Singer Alicia Keys is so confused by society's views on love and war, she felt compelled to write about them on her new album, Here.
The 35-year-old songwriter addresses the controversial issues in a fresh track called Holy War, in which she condemns the notion that "war is holy and sex is obscene".
"We get so afraid to talk to our kids about sex, or we wanna hide all of our body parts and don't let anybody see the beauty of love and lovemaking, yet we let kids play (warfare video game) Call of Duty all day and all night, and that's, like, no problem?" she muses to Rolling Stone, before declaring: "It's very confusing and twisted."
Keys describes her sixth album, which is released on Friday (04Nov16), as the best one she's made yet, revealing she was unafraid of challenging herself musically or making bold political statements while writing songs.
"It's a contemplation of who we are and how we really can choose who we want to be," she explains to USA Today. "Do we want to build walls and have all that fear or do we want to break those walls and get to feel someone? You know, we act like things can only be negative. We can absolutely continue to grow and be more accepting and understanding. We’re all works in progress, all of us."
Alicia's message of love and unity is also clear in her new song Blended Family, in which the mother of two celebrates tribes of all kinds.

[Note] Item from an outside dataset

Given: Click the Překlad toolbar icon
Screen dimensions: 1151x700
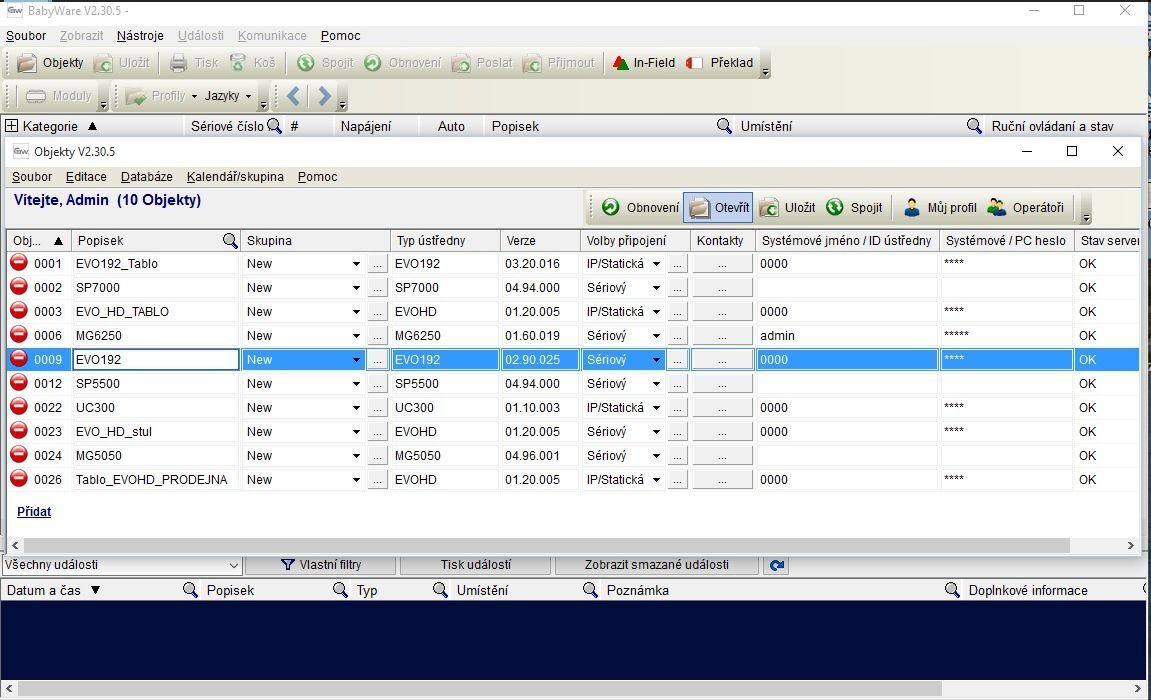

"We really have come together in such a beautiful way to support each other and teach our kids that life is about love... and that family has no definition except love," Keys, who is also stepmother to husband Swizz Beatz's three children from previous relationships, declares. "We’re taught in our fairytales that it's the mommy and the daddy and the brother and the sister and the doggy and the fence... but there's a beautiful variety."